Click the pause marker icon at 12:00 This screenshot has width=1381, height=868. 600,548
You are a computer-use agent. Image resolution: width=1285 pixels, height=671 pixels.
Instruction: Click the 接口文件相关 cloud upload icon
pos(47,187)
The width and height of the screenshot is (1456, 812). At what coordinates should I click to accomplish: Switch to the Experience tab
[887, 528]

* * *

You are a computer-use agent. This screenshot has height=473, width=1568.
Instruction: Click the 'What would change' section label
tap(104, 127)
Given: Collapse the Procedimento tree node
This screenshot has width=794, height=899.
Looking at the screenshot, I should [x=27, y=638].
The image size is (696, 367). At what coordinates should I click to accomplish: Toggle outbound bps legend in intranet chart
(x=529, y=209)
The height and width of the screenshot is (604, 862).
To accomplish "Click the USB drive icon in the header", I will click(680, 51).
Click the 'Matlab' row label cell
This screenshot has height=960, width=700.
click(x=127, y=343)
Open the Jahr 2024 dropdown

### Required action:
Your task is to copy each line of the entries that includes the word "agent".

### Task output:
You are a computer-use agent. Image resolution: width=1285 pixels, height=671 pixels.
You are a computer-use agent. This screenshot has height=473, width=1568.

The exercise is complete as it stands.